< -- Paperboy : Specification -------->

Collection, Processing and Presentation of Online News

Andrew Flegg, Andrew.Flegg@dcs.warwick.ac.uk,
12th October 1999 http://www.dcs.warwick.ac.uk/~csube/paperboy/

Introduction

The recent popularisation of the World Wide Web, combined with the ability to publish at any time of day, as regularly as possible has led to the proliferation of web sites providing news on a wide range of topics. However, the increase in use of the Internet has led to, at times, painful download rates as the bandwidth available is not sufficient to cope with demand. This results in users becoming increasingly infuriated and abandoning hope of reading the news relevant to them and progressing on to more pressing matters, such as their job or degree, or even hanging-up if the user is on a relatively expensive dial-up connection.

There have been several agent based attempts, and claims, regarding automated presentation of news of interest to a user - none have been totally successful. This is the reason for this project.

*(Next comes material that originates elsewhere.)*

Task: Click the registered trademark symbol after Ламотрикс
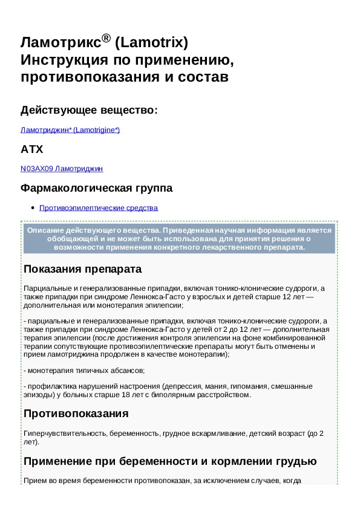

Paperboy will aim to solve some of these problems by using user-entered rules to find stories of interest on various web sites before locally caching them and later displaying the stories to the user off-line.

All web sites, however, are different in terms of layout and syntax: some have titles and summaries on an index page, others just have titles as links to stories; the project will use a plug-in system to ensure that each site can be understood and passed back to the rest of the program in a standard manner, that is: the headline, a short summary paragraph and the main story. The use of plug-ins will also allow future expansion and correction if, and when, a site changes the syntax of one of its pages.

For greatest efficiency the project will have two parts:

  1. "Gather mode" where each web site/story will be downloaded and stored if appropriate.
  2. Display mode where the stored files will be displayed back to the user and the options and rules for the stories edited.

The former will run requiring no user input, with an option of displaying a small status window. This is intended to be run as an automated job, to get the latest news; or a task run on completing a dial-up collection. Once the news has been stored the second mode will display the stories without delay and without requiring the user to be online. The display mode will be the main application from the usersĘ point of view and will be the graphical user interface used to view the stories and set and change the rules and any other options necessary.

When the user comes to look at the stories various view options can be chosen: headlines only, summaries only or even both. All cached stories or just unread ones could be shown and a facility would be provided to delete a story (if it was wrongly chosen) freeing up the local storage it would use - this is, however, unlikely to modify the rules - although a message could be sent to the rules system so that it could, at a later date, be replaced with a more intelligent system which learns which stories the user is interested in; this delete message would be used to teach the system. The aim for the project, however, is for a less ambitious system based on exact rules, possibly based on a syntax similar to that used by AltaVista; eg. warwick NEAR university.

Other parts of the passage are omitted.